Un día habrá una isla
que no sea silencio amordazado.
Que me entierren en ella,
donde mi libertad dé sus rumores
a todos los que pisen sus orillas.
Solo no estoy. Están conmigo siempre
horizontes y manos de esperanza,
aquellos que no cesan
de mirarse la cara en sus heridas,
aquellos que no pierden
el corazón y el rumbo en las tormentas,
los que lloran de rabia
y se tragan el tiempo en carne viva.
Y cuando mis palabras se liberen
del combate en que muero y en que vivo
la alegría del mar le pido a todos
cuantos partan su pan en esa isla
que no sea silencio amordazado.

Este poema, titulado «Un día habrá una isla», es uno entre muchos de Pedro García Cabrera que reflejan perfectamente su compromiso con sus ideales, los cuales nunca cambió ni ocultó. Publicado en 1968, durante la opresión del franquismo, este poema ejemplifica su actitud rebelde. Una actitud que le causó numerosos problemas a lo largo de su vida, especialmente con el régimen, que lo encarceló en varias ocasiones. Ninguna fuerza pudo silenciar sus ideas.

A lo largo de su extenso poemario, García Cabrera aborda temas tan diversos como el amor, la libertad y la colaboración entre las personas. Defendió fervientemente el regionalismo canario y plasmó un marcado estilo surrealista en toda su obra.

Nacido en La Gomera, se trasladó con su familia a Tenerife a los diez años. En La Laguna, estudió Bachillerato y Magisterio, además de iniciar la carrera de Ciencias Químicas. A la temprana edad de quince años, García Cabrera comenzó a publicar sus poemas, primero en la revista La Voz de Junonia y luego en el periódico La Gaceta de Tenerife. Esto marcó el inicio de un periodo prolífico en el que alternó sus publicaciones en diarios y revistas, además de producir una veintena de libros. Destacó en la revista Hespérides, formada por otros jóvenes escritores.

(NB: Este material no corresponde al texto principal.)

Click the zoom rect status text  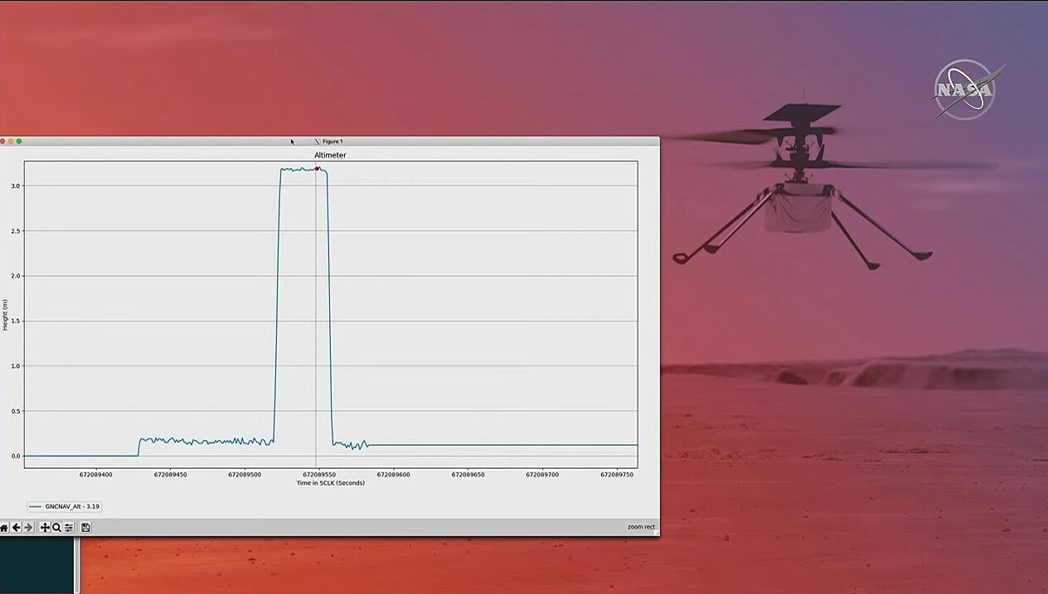tap(641, 527)
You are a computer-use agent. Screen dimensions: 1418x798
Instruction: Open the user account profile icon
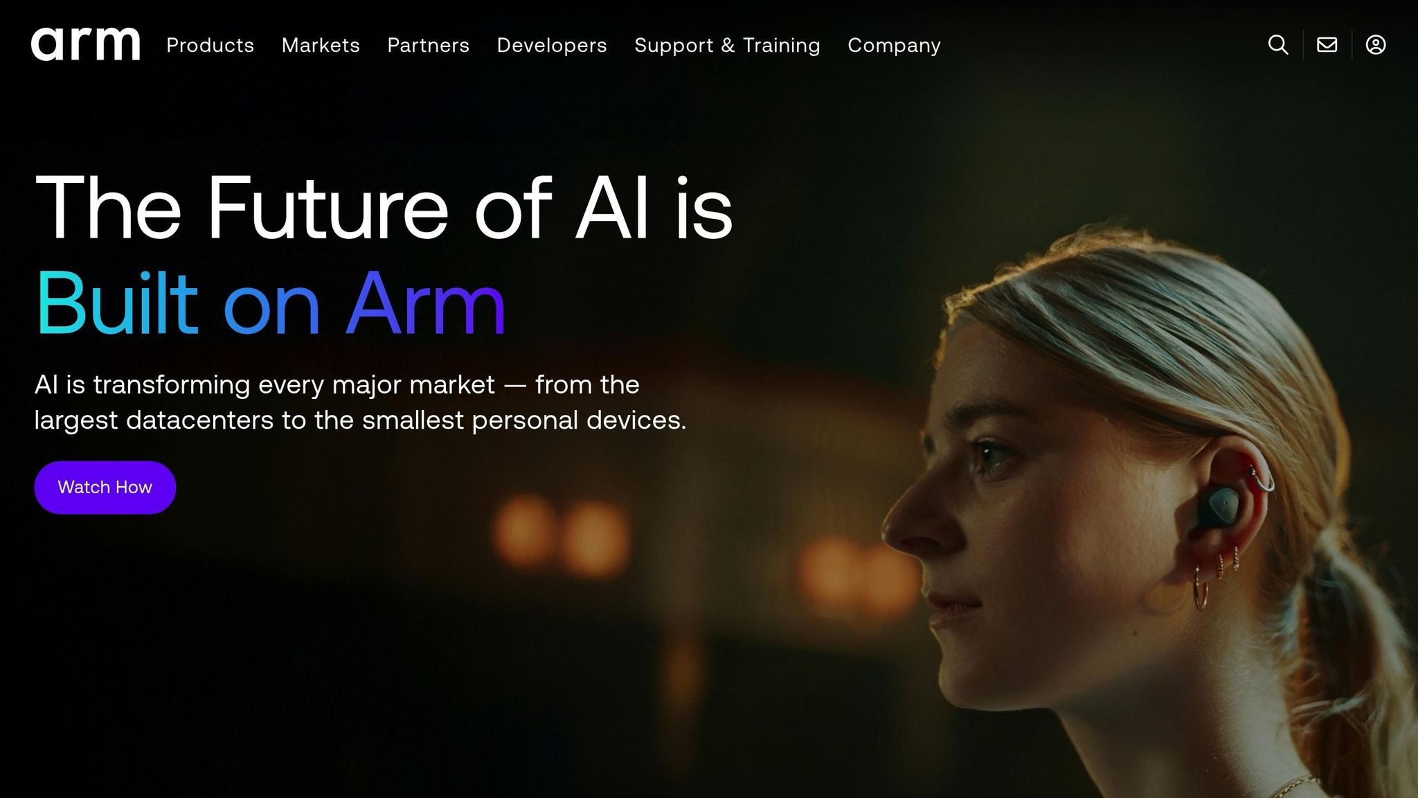point(1375,45)
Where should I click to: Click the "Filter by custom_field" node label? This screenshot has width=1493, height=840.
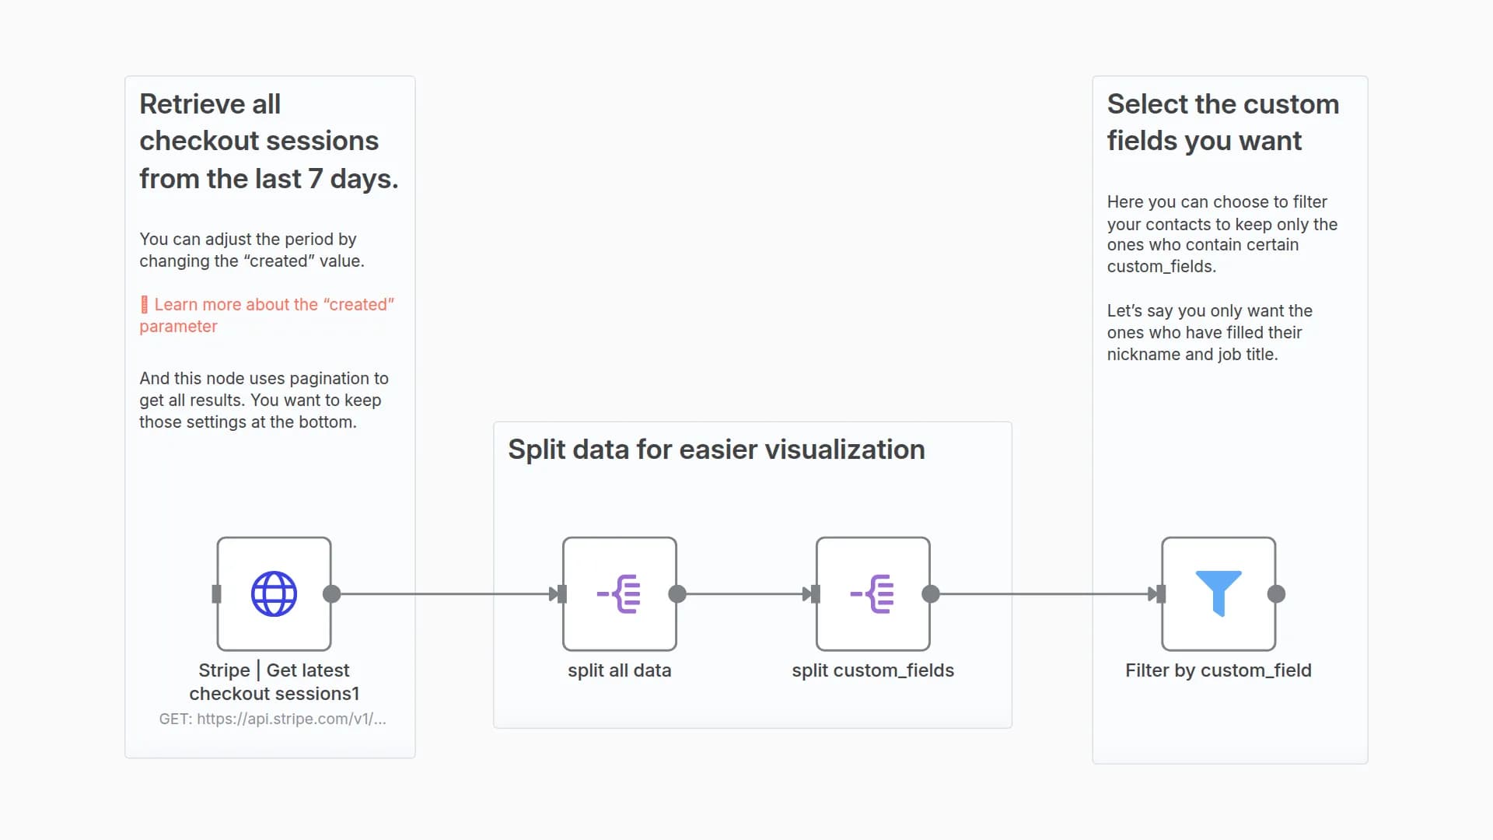1218,670
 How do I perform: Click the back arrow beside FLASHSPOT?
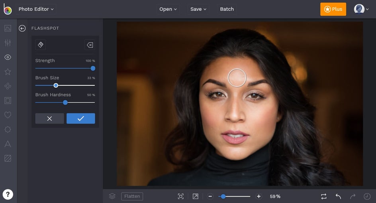click(22, 28)
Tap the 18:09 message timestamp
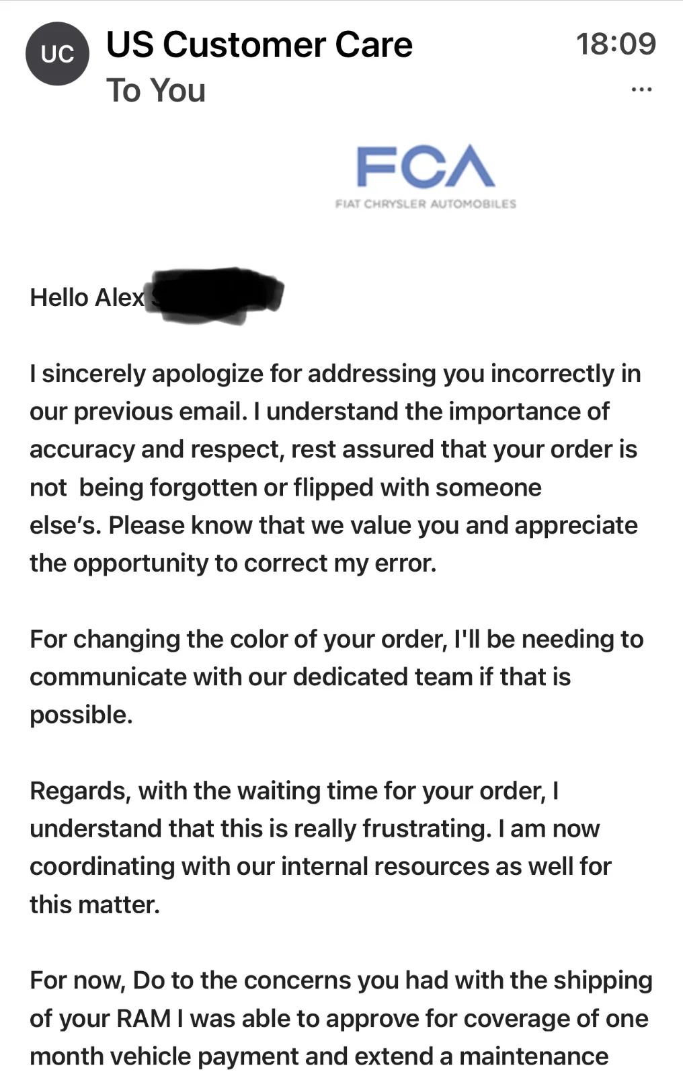This screenshot has width=683, height=1076. pyautogui.click(x=616, y=44)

Su ideología socialista –se afilió al PSOE en 1931– estuvo presente desde los inicios de su carrera poética. Como concejal por Santa Cruz de Tenerife y consejero por el Cabildo de Tenerife, siempre mostró interés en políticas sociales para mejorar la situación del pueblo canario. Su actividad política cesó tras el golpe de Estado en 1936, momento en que fue detenido y llevado a un campo de concentración en el Sáhara. Logró escapar hasta la colonia francesa de Senegal y regresó a España para luchar en el bando republicano. Sin embargo, en 1939 Cabrera fue nuevamente detenido y enviado a prisión, donde permaneció siete años, en los que no dejó de escribir.

Pedro García Cabrera es considerado uno de los escritores más destacados de la guerra civil, especialmente en Canarias. Al igual que muchos de su generación, se aproximó a las vanguardias literarias, como el posmodernismo, el surrealismo y la poesía social. Mantuvo un firme compromiso político durante la guerra civil y la era del franquismo.

La inconfundible fusión de vanguardia y la firme defensa de sus ideales socialistas en el estilo de García Cabrera ha llevado a numerosos investigadores contemporáneos a afirmar que este poeta pertenece indiscutiblemente a la Generación del 27. Este grupo es, sin lugar a dudas, considerado como la mejor generación de escritores del siglo XX en España.

La obra de García Cabrera trascendió las fronteras de Canarias gracias a la revista Gaceta de Arte, pionera del surrealismo y otras vanguardias en la región, y una de las primeras en España. El interés de García Lorca por esta revista contribuyó a difundir los escritos de García Cabrera, así como los de otros autores canarios como Domingo Pérez Minik, entre otros, junto con críticas y obras pictóricas de Eduardo Westerdahl.

Después de la muerte de Franco, Pedro García Cabrera experimentó una transformación notable al pasar de ser un marginado del régimen a convertirse en un símbolo de la resistencia y del anhelo por la libertad que se había perdido durante casi cuatro décadas de dictadura. Su devoción por la escritura fue tan intensa que nunca cesó en su labor hasta su fallecimiento en Santa Cruz de Tenerife en 1981. 

A su legado literario se suma una notable bibliografía, con algunas obras publicadas de manera póstuma después de décadas de censura franquista. Actualmente, la Fundación Pedro García Cabrera desempeña un papel crucial al conservar la memoria de este destacado poeta canario. Además, promueve la investigación y el conocimiento en diversos campos culturales, económicos, políticos, medioambientales y científicos, especialmente en Canarias, a través de cursos, conferencias, exposiciones y otras actividades culturales.

El Gobierno de Canarias conmemoró su memoria a través de diversos homenajes a su figura y al dedicarle a él el día de las letras canarias de 2012.